- _ISTRUZIONI_
1. Stabilisci se le affermazioni seguenti concordano con il testo fornito, rispondendo sì o no e citando alla lettera le parole che lo decidono. (a) L'autorizzazione Ue è arrivata nel 2015. (b) Per arrivare alla registrazione del farmaco ci sono voluti dodici anni. (c) Per ricostruire entrambe le superfici corneali basta che sia risparmiato un millimetro in uno dei due occhi.
2. Trasforma in un elenco puntato il paragrafo del testo fornito che comincia con "A due motivi", conservandone i fatti principali.
3. Riproduci senza modifiche il testo fornito, partendo da "La ricerca non" e scendendo fino a "le sue figlie?".

══ TESTO FORNITO ══

Con quali risultati?
Normalmente per arrivare alla registrazione di un nuovo farmaco servono tra i nove e i dodici anni, noi ne abbiamo impiegati sei e nel 2015 è arrivata l’autorizzazione Ue. Nonostante fosse un prodotto difficile, il primo a base di staminali garantite.

A cosa si deve questa accelerazione?
A due motivi. Intanto, abbiamo messo insieme un team multidisciplinare che ci ha consentito di avere tutte le competenze necessarie. In secondo luogo, può sembrare banale: per il grande entusiasmo e la ferrea volontà di portare avanti il progetto, che era stato un grande caso di successo di terapia cellulare veramente fuori scala, con pazienti che avevano ripristinato completamente la condizione di partenza.

Il prodotto è diventato “famoso” anche perché ha aiutato le donne sfregiate, vittime della orribile violenza del danno chimico
Sì. La cicatrice sul viso, con tanti interventi di chirurgia plastica e sofferenza, si poteva pensare piano piano di risolverla. La perdita della vista, con la distruzione della cornea, no. Ora da tempo ci basta che sia risparmiato un millimetro in uno dei due occhi e possiamo ricostruire entrambe le superfici corneali. È una grande speranza.

La ricerca non è sempre un mondo facile, soprattutto in Italia. Che cosa consiglierebbe a una giovane ricercatrice?
La cosa più semplice, di credere prima di tutto in se stessa. Perché spesso cercano di convincerti che siccome sei una donna non ce la puoi fare, perché magari hai anche altri ruoli. Quello che io dico sempre alle mie collaboratrici è: tu sei una donna, quindi la natura ti ha costruito per fare dieci volte le cose che fanno gli altri, sei stata programmata per difendere la specie e custodire i cuccioli. La donna è multitasking. Avere dei figli non è un minus, è un plus. Perché si è in grado di fare moltissimo con la gioia e la forza della maternità. Si cade e ci si rialza. Mai scoraggiarsi. Certo ci sono rinunce da fare e servirebbe un maggiore supporto della società.

Come ha fatto con le sue figlie?
Le ho sempre coinvolte nelle avventure che affrontavo. Spiegavo loro perché non c’ero, che cosa stavo facendo e perché fosse importante. E le mie figlie sono cresciute contente e orgogliose. Non è stato percepito come un abbandono, il tempo con la mamma a cui hanno rinunciato è stato per qualcosa di utile.

═══
══ DATI DA ANALIZZARE ══

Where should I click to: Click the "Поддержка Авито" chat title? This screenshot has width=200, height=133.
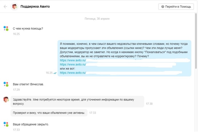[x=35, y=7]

═══
══ DATI DA ANALIZZARE ══

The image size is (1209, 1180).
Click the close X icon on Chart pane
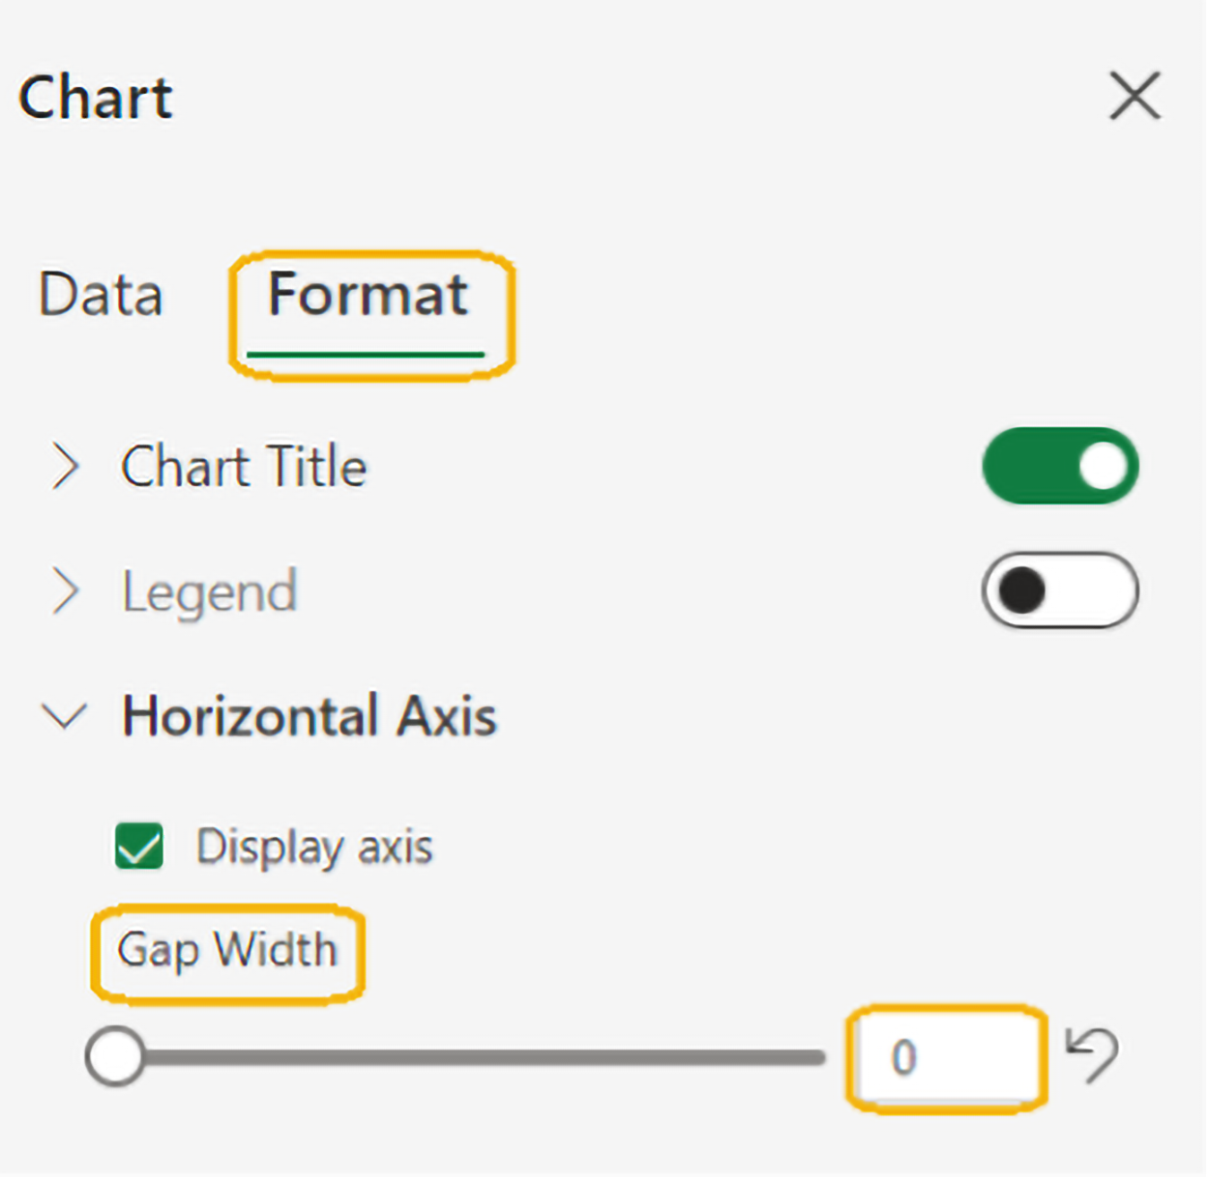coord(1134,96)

═══

- _RISPOSTE AI COMPITI_
1.
(a) Sì: "nel 2015 è arrivata l’autorizzazione Ue".
(b) No: "noi ne abbiamo impiegati sei".
(c) Sì: "ci basta che sia risparmiato un millimetro in uno dei due occhi e possiamo ricostruire entrambe le superfici corneali".

2.
- È stato formato un team multidisciplinare che ha fornito tutte le competenze necessarie.
- C'erano grande entusiasmo e ferrea volontà di portare avanti il progetto. Il progetto era un grande caso di successo di terapia cellulare, con pazienti che avevano ripristinato completamente la condizione di partenza.

3.
La ricerca non è sempre un mondo facile, soprattutto in Italia. Che cosa consiglierebbe a una giovane ricercatrice?
La cosa più semplice, di credere prima di tutto in se stessa. Perché spesso cercano di convincerti che siccome sei una donna non ce la puoi fare, perché magari hai anche altri ruoli. Quello che io dico sempre alle mie collaboratrici è: tu sei una donna, quindi la natura ti ha costruito per fare dieci volte le cose che fanno gli altri, sei stata programmata per difendere la specie e custodire i cuccioli. La donna è multitasking. Avere dei figli non è un minus, è un plus. Perché si è in grado di fare moltissimo con la gioia e la forza della maternità. Si cade e ci si rialza. Mai scoraggiarsi. Certo ci sono rinunce da fare e servirebbe un maggiore supporto della società.

Come ha fatto con le sue figlie?